**** EXCERPTED RECORDS
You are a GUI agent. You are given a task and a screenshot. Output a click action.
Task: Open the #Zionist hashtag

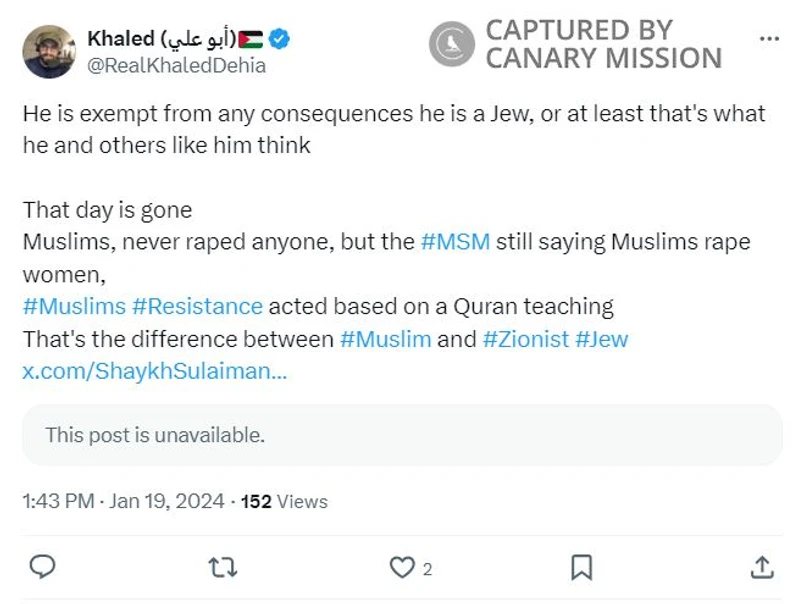pos(525,339)
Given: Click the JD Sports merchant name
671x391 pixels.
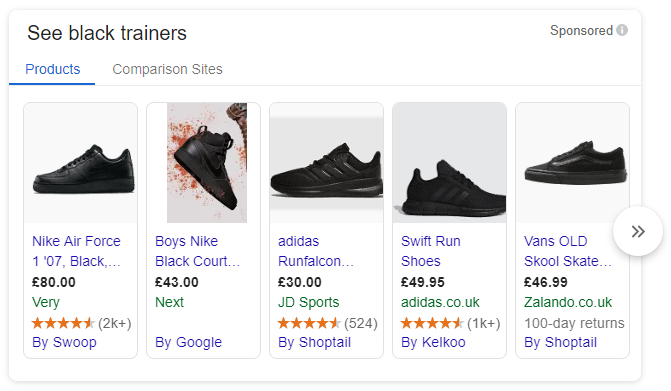Looking at the screenshot, I should pos(309,302).
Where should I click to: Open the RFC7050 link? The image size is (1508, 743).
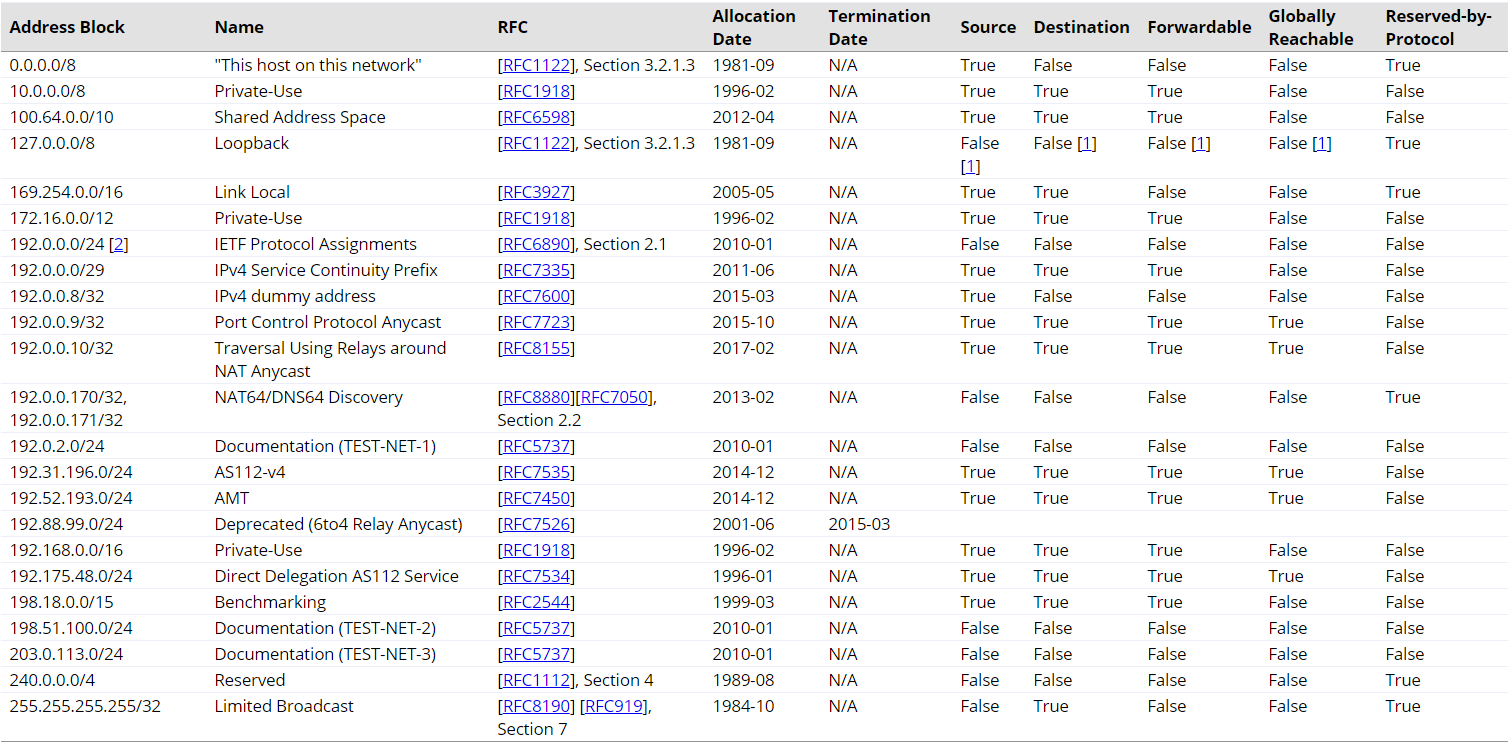(614, 397)
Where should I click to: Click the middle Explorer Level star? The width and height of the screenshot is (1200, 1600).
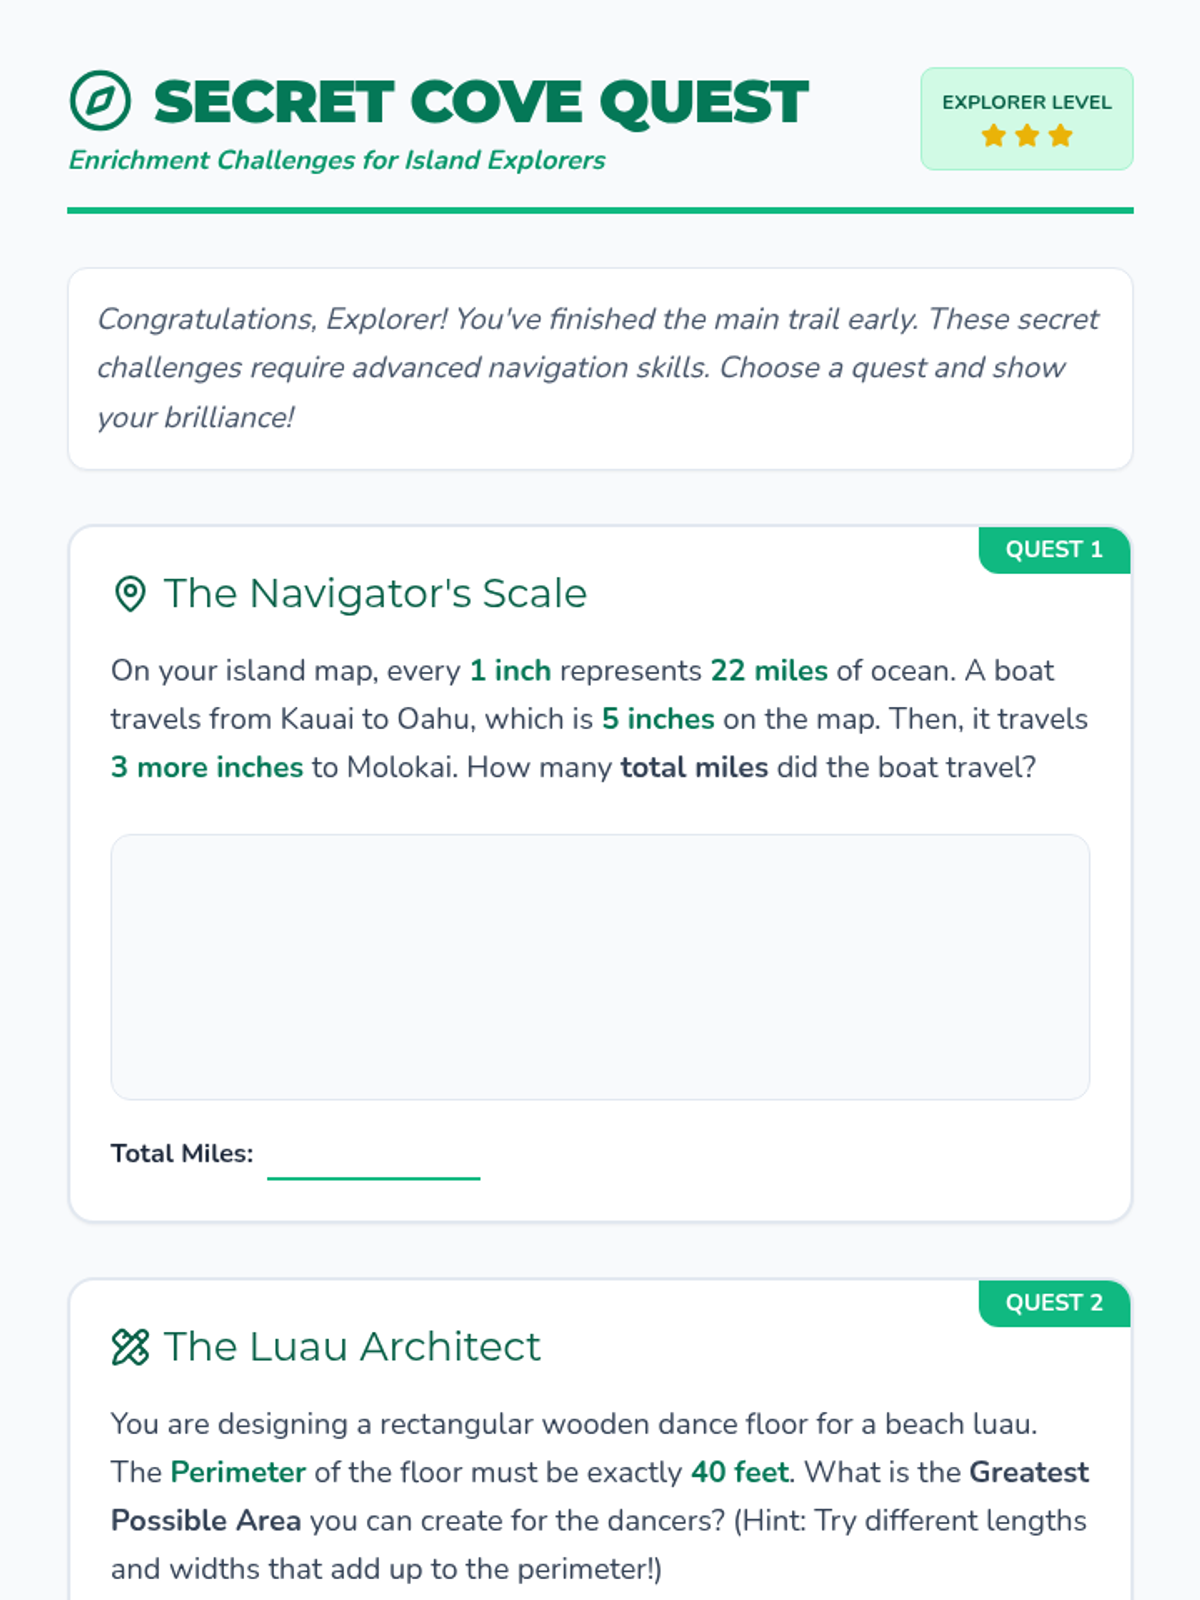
********
In your copy, include no pictures, but reproduce all records exactly.

You are a GUI agent. You are given a task and a screenshot. Output a click action.
Task: Open the #Zionist hashtag

pos(525,339)
Given: Click the JD Sports merchant name
671x391 pixels.
Looking at the screenshot, I should pos(309,302).
Where should I click to: Open the RFC7050 link? The image size is (1508, 743).
(614, 397)
Where should I click to: Click the middle Explorer Level star? The width and height of the screenshot is (1200, 1600).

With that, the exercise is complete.